First, in Part I, I would not vacate our COA as improvidently issued, but
would reach the merits, as to which I agree with the majority’s alternative analysis
in Part I. Although it is true that Enno attempted to withdraw his “death qualified
jury” claims, the district court held that “because Petitioner is unrepresented, the
Court shall review the propriety of dismissal of these claims.” It then reviewed
those claims and denied them on the merits. Because the district court reached the
merits, we should do the same without questioning the propriety of issuing a COA
on this issue. Moreover, it seems inconsistent to hold as to this claim that Enno
waived it, i.e., that the district court was required to accept the withdrawal of the
claim even though the district court expressly declined to accept that waiver, and
then to hold in Part II that the state trial court was not required to accept the
parties’ stipulation. If a trial court is required to accept a pro se party’s waiver,
why isn’t it also required to accept the parties’ stipulation?

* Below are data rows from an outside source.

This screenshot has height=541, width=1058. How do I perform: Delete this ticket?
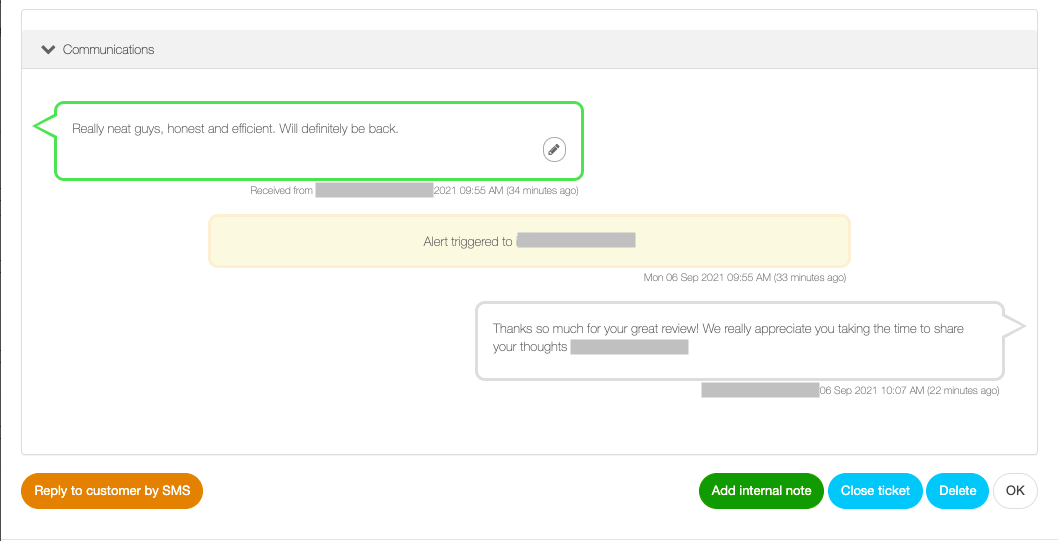957,490
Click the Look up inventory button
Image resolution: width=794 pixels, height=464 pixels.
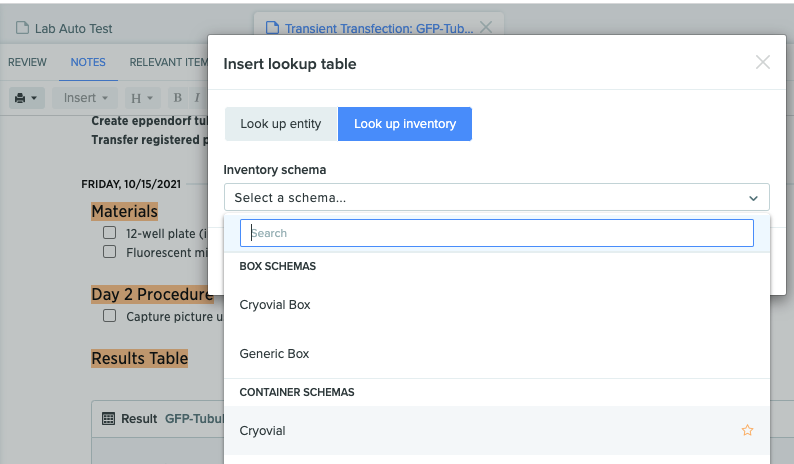pyautogui.click(x=405, y=124)
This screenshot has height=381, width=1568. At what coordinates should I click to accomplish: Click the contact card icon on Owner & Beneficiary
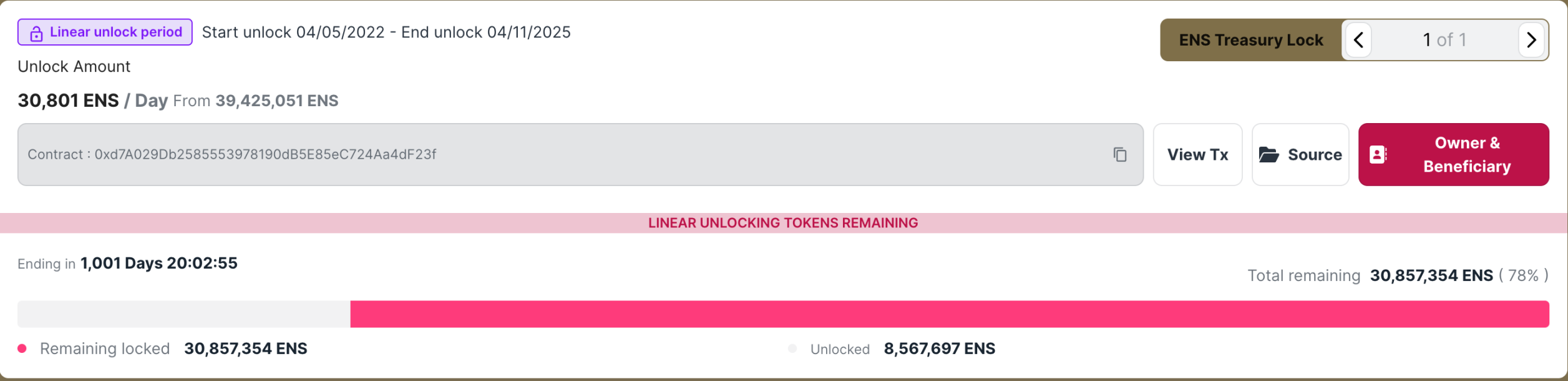1378,154
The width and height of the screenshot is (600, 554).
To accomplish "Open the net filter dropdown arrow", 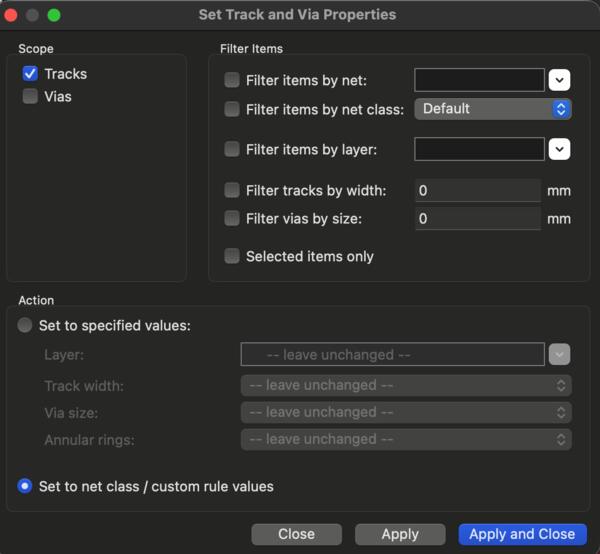I will (559, 80).
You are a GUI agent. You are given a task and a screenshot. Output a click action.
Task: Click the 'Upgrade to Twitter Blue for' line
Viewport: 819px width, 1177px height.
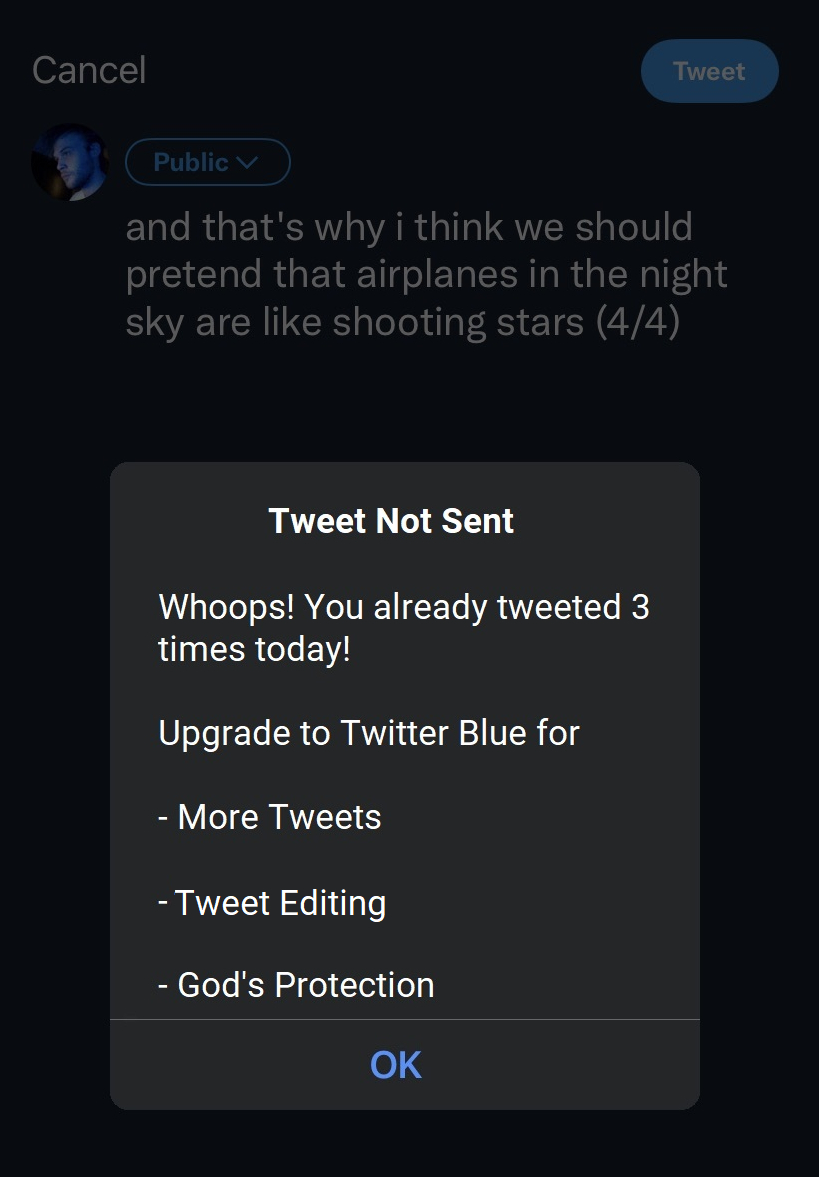[369, 733]
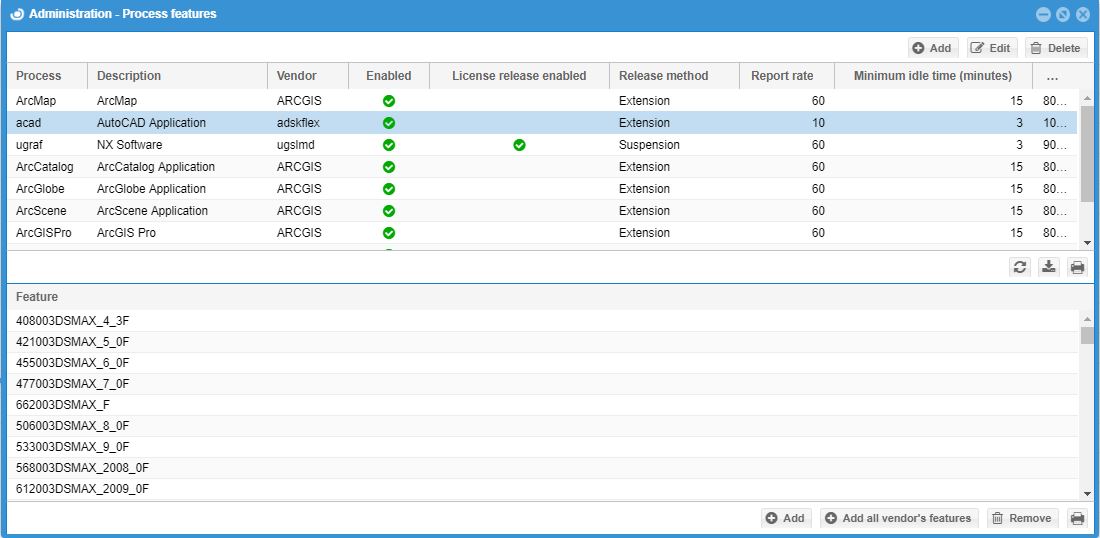The image size is (1100, 538).
Task: Click the print icon below process table
Action: tap(1077, 267)
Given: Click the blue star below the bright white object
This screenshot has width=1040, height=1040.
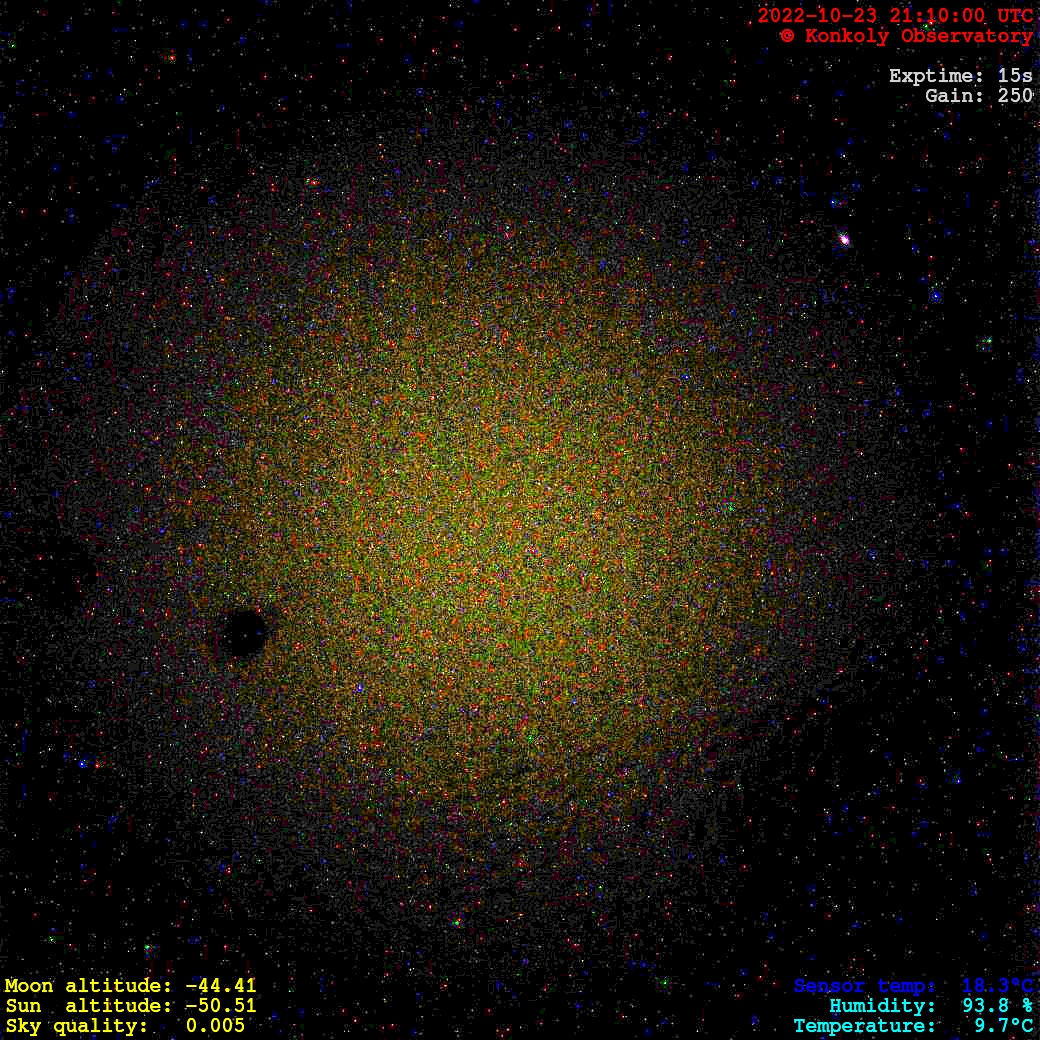Looking at the screenshot, I should 935,296.
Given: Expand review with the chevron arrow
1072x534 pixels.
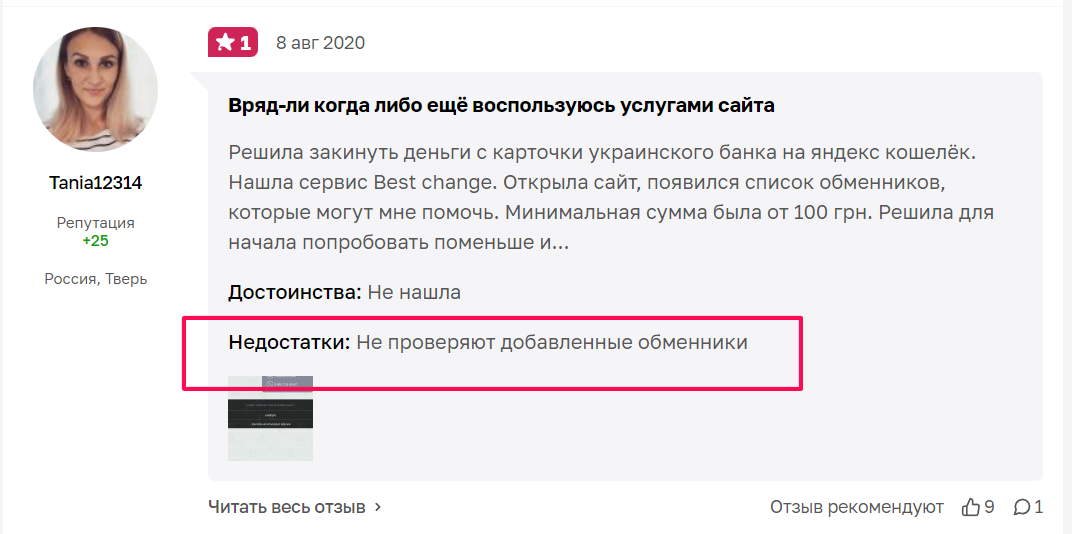Looking at the screenshot, I should [378, 507].
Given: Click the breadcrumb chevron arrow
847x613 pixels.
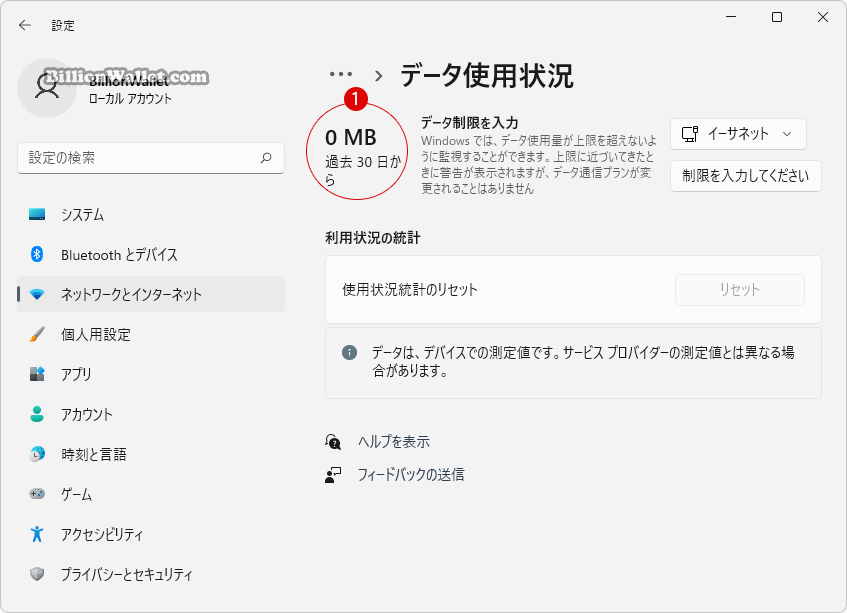Looking at the screenshot, I should tap(379, 76).
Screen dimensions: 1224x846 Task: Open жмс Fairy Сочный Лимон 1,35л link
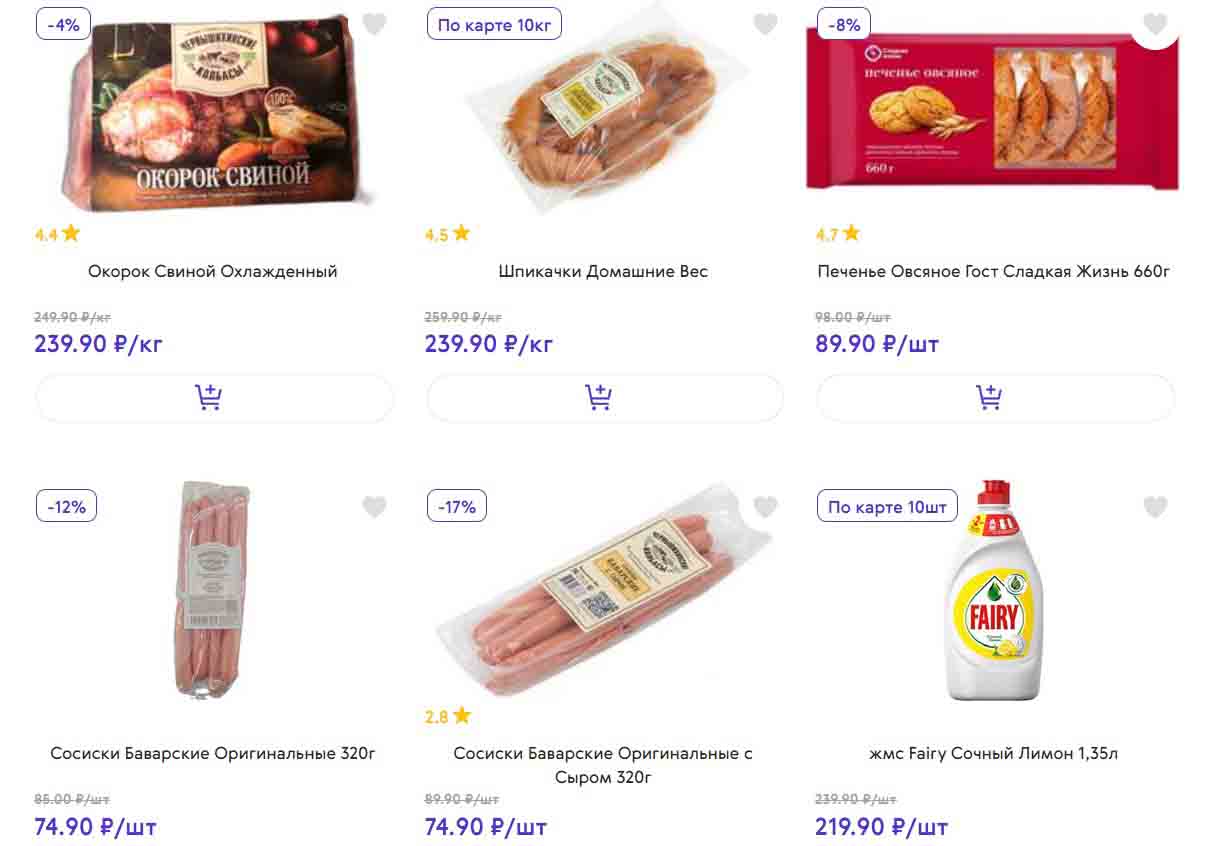coord(994,753)
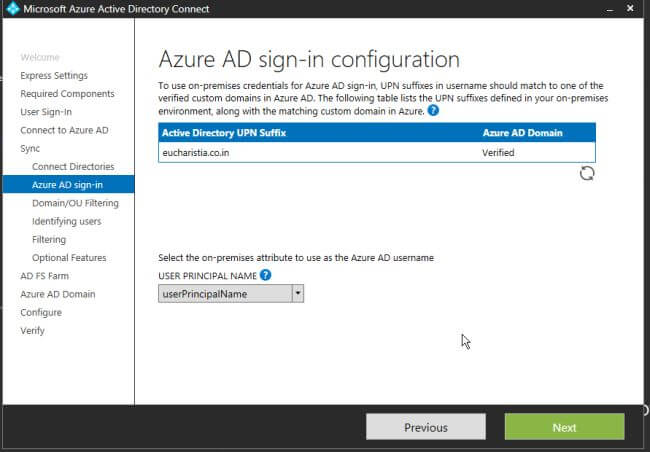The width and height of the screenshot is (650, 452).
Task: Click the green Next button
Action: [x=564, y=427]
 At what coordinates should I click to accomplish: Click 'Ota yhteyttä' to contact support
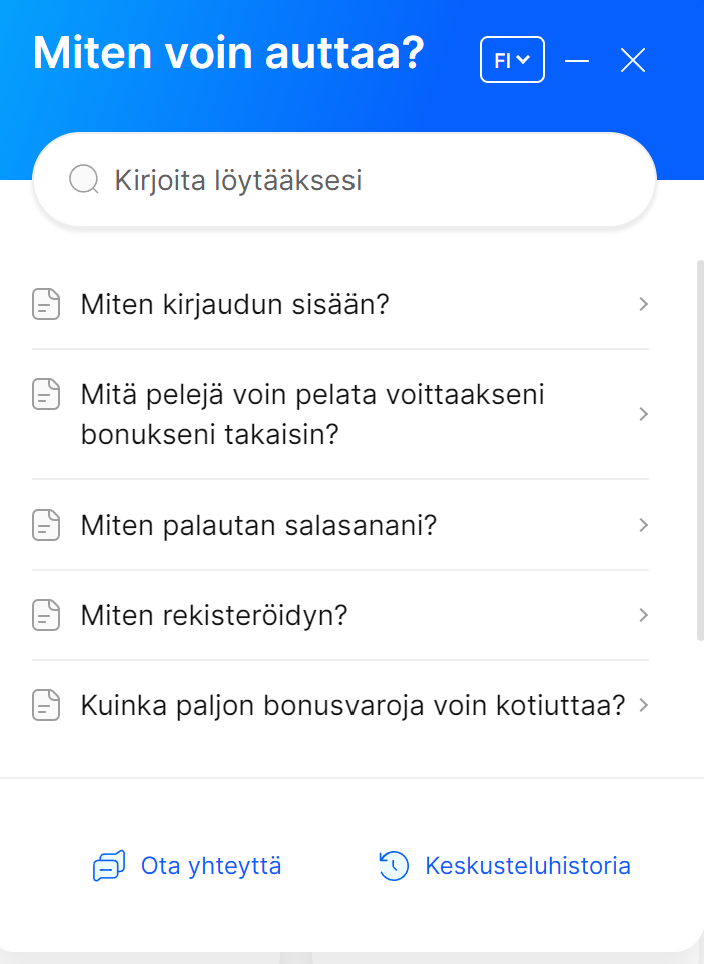[x=209, y=866]

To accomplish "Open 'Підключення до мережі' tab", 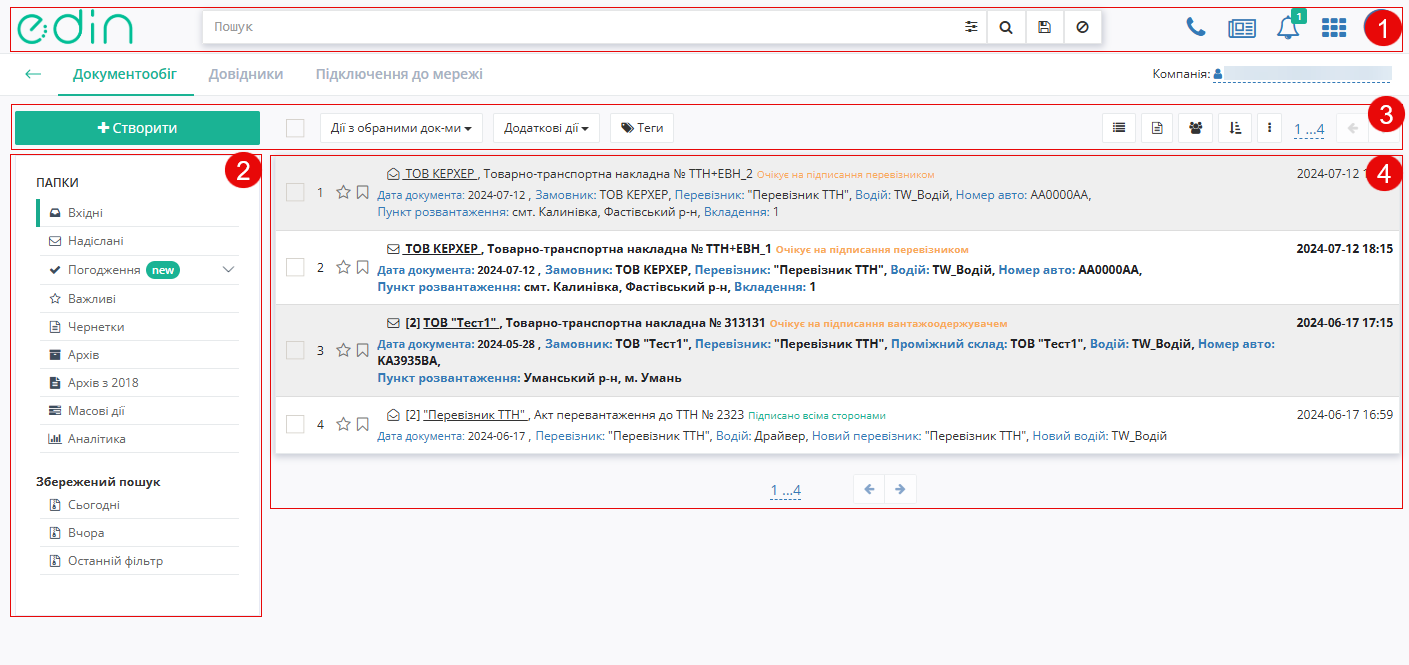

Second, as for the disposition in Part II, I would neither apply the exhaustion
doctrine to Enno’s claim based on the state court’s rejection of a stipulation in his
post-conviction proceeding nor reach the merits of that claim. A § 2254 petition
can reach only the validity, under the Constitution or federal law, of a state
prisoner’s detention, i.e., his conviction or sentence. It is not the proper vehicle for
reviewing the adequacy of process in a state post-conviction proceeding, which is
what Enno attempts to do by this claim. Whatever his remedy may be for asserted
errors of constitutional dimension in his state post-conviction proceeding, it is not
under § 2254. See Franzen v. Brinkman, 877 F.2d 26 (9th Cir. 1989) (per curiam)
(holding that “a petition alleging errors in the state post-conviction review process
is not addressable through habeas corpus proceedings”). I would, therefore, affirm
the denial of relief for the rejection-of-stipulation claim because that claim was not
properly brought under § 2254.
With these reservations, I concur in the judgment.